● What is required
Output the lines from the one containing "400x868 pixels." through the last line of the material below, exactly; please do not include pictures.

────────────────────

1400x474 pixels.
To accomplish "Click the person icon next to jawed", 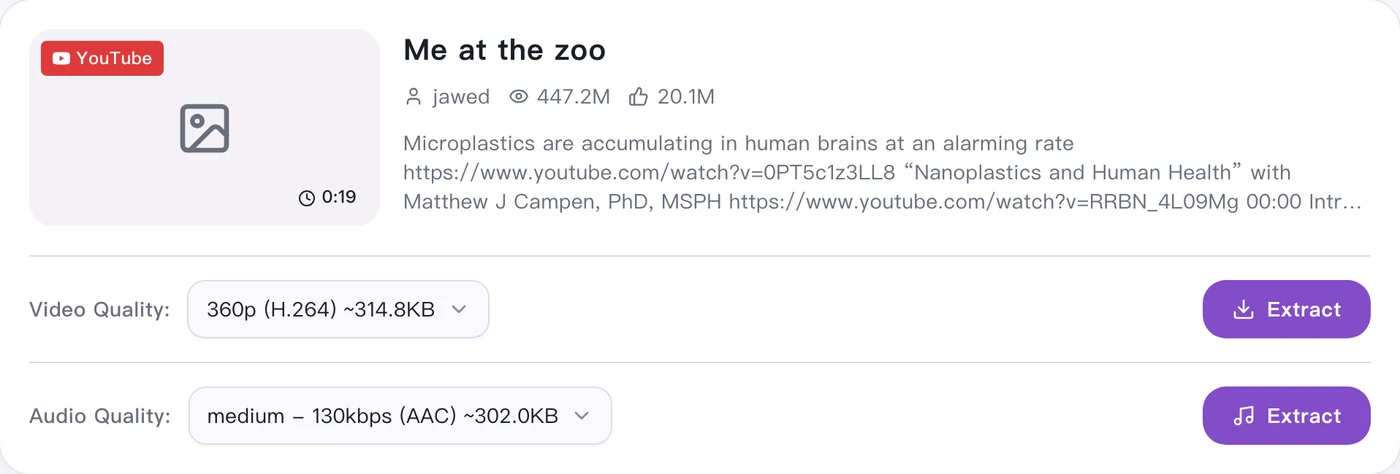I will [413, 97].
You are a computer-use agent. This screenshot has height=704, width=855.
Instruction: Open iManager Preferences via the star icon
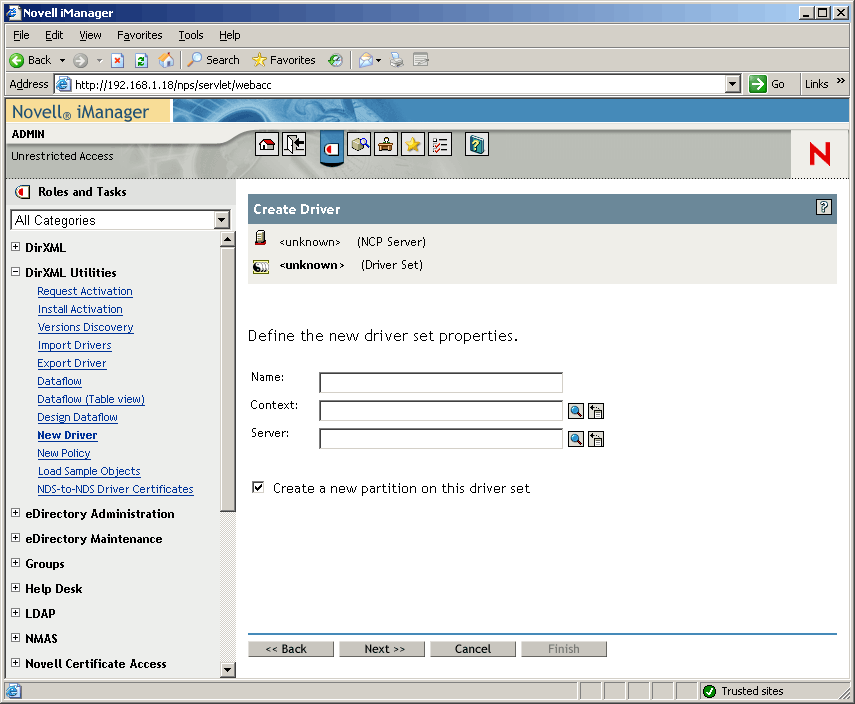click(x=413, y=144)
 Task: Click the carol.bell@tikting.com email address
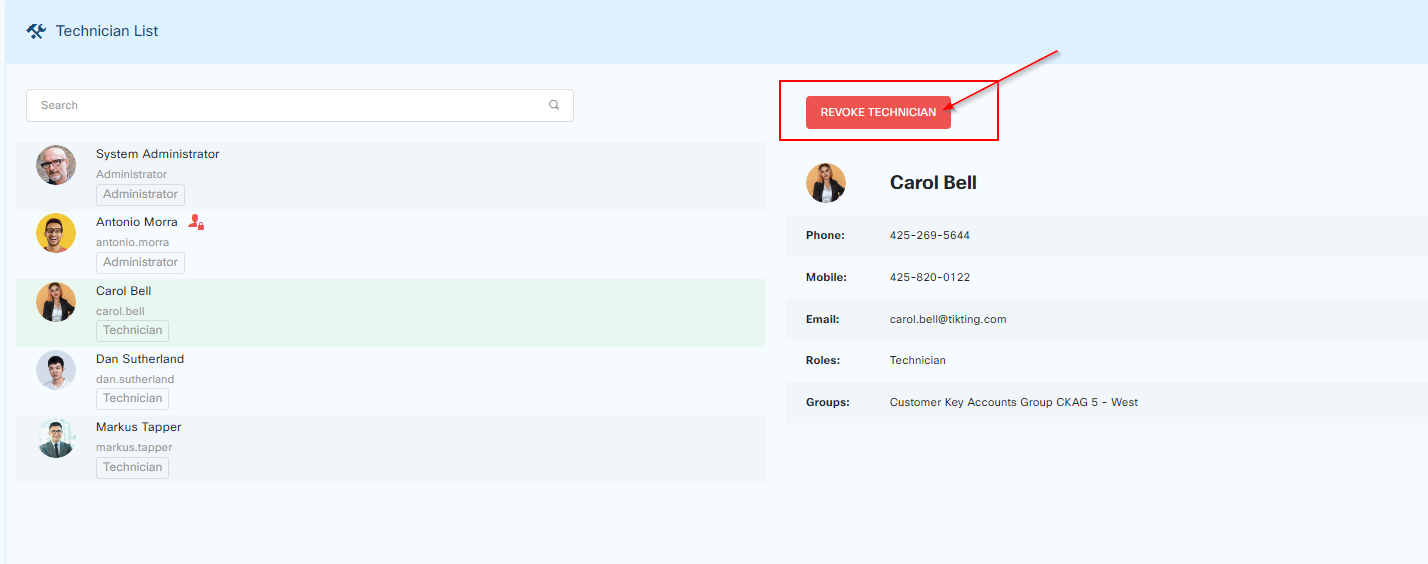[x=947, y=319]
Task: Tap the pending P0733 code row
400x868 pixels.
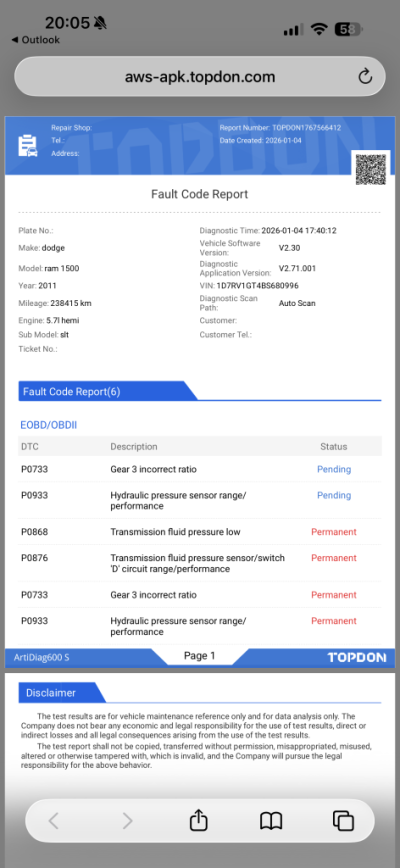Action: pos(200,469)
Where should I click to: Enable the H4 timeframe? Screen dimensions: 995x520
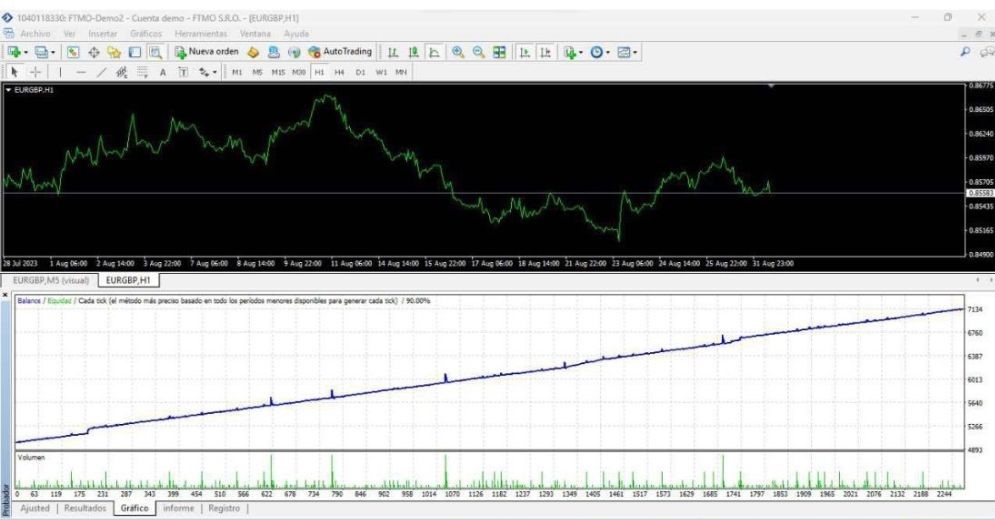tap(340, 72)
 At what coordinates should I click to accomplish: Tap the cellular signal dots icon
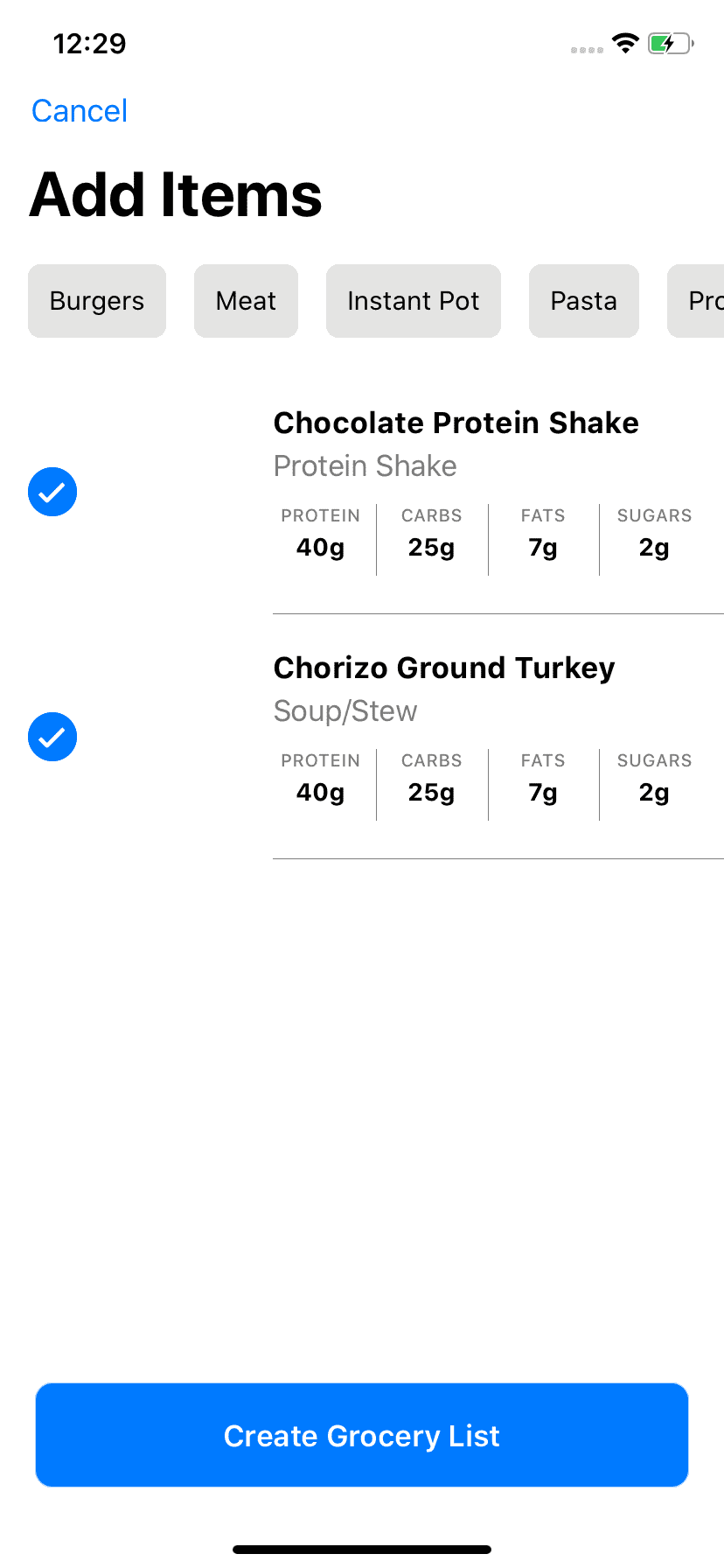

────────────────────

● Answer to this problem
400x868 pixels.
Action: pos(200,469)
Where should I click to: Enable the H4 timeframe? Screen dimensions: 995x520
tap(340, 72)
 At what coordinates should I click to accomplish: Tap the cellular signal dots icon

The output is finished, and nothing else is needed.